映画・ドラマ

ユンセリの国からジョンヒョクの国を眺めて思ったこと

こんばんは、宅建士Mariです。
昨年2月よりネットフリックスで独占配信開始し、今年も何かと話題の韓国ドラマ「愛の不時着」

韓国tvN「愛の不時着」番宣ポスター

このドラマでヒョンビンさんが演じるリ・ジョンヒョクは北朝鮮の将校。
そしてソン・イェジンさんが演じるヒロインは韓国有数の財閥令嬢でもあり大手ファッション・コスメ企業CEO ユン・セリ。

ドラマは北朝鮮・韓国・スイスと3パートを舞台にして構成されていて、中でもベールに包まれた国 北朝鮮。

昨晩、クラウドの写真を整理していて一昨年、韓国出張時にユンセリの住む韓国からリ・ジョンヒョクの住む土地を
臨んだ際の写真が出てきたので今回は私が国境地帯から臨んだ北についての感想とドラマでリンクしていると感じた部分について
このドラマがお好きな方と共有できたらと思いまとめてみることにしました。

なぜ国境を臨もうと思ったのか?

少し余談にはなりますが私が国境を臨もうと思った理由は以下です。

  • 長いこと韓国語を仕事で使ったりしていた時期もあったのに恥ずかしながら朝鮮戦争については社会科で学ぶ
    一般常識レベルのみで深く考えたことがなかったことに気付いたから。
  • 韓国人が基礎として学んできた社会的な知識・政治的な知識があると会話をしていても
    「このような思考や発言になぜ相手は至ったのか」という部分につき解釈がしやすくなり
    不要な摩擦も生まれづらくなることを経験から学び、韓国の人たちが基礎として持つ知識を習得するために
    訪れることは自分にとって更にプラスになると感じたから。
  • 北と南の双方が抱える離散家族問題等についても知識としてしっかり持っておきたかったから。

そんな理由からソウルから車で1時間ほどの北朝鮮を臨むポイントとしても知られる烏頭山統一展望台へ行きました。

※烏頭山展望台についての詳しい情報はこちらをご覧ください。
 公共交通機関で行くには少し骨が折れる場所にあるので世界が落ち着き行かれる場合はタクシーチャーター等が
 便利だと思います。

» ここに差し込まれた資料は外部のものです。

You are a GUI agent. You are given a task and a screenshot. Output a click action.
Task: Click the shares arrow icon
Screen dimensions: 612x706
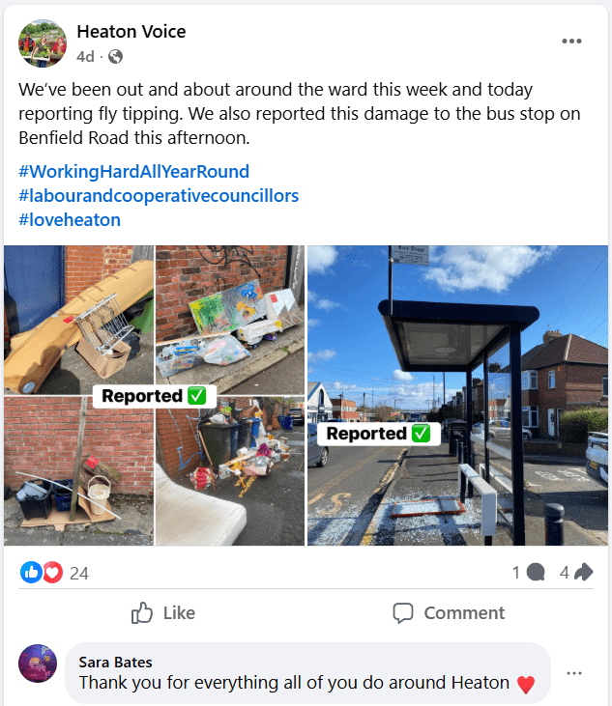coord(584,573)
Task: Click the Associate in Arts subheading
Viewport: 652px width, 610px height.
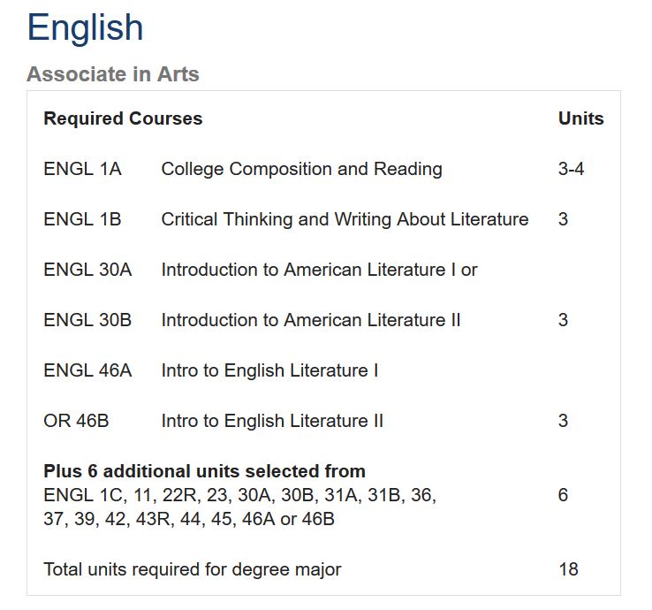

今は簡単に出入国できないのでアクセスについては今回割愛します。

この烏頭山統一展望台は漢江とイムジン河の合流地点にあり、烏頭山統一展望台から北までの距離は約2キロほど。
冬場に河川が凍結するとその距離は400mほどにまで縮まるような場所です。

それではユンセリが住む国からリ・ジョンヒョクが住む国を眺めてみましょう。

川の向こうは北朝鮮。宣伝村だとされている北側の村の白い建物がちらほら見えます。

更に近づいてみてみると「愛の不時着」の舎宅村でもみかけた思想塔のようなものも
確認できました。
2階建ての共同住宅が目立つエリア

村は2階建ての共同住宅が目立つエリアと公共施設(村の雑穀施設・平屋の小学校)などがあるエリアと分かれており、
訪れた時期は11月初旬・晴天日だったのですが雑穀施設へ人民服を着て歩いて向かう北朝鮮の人たちの姿も見えました。

また思想塔の下方にある平屋は小学校。となりのトトロでさつきが通っているような雰囲気の建物でした。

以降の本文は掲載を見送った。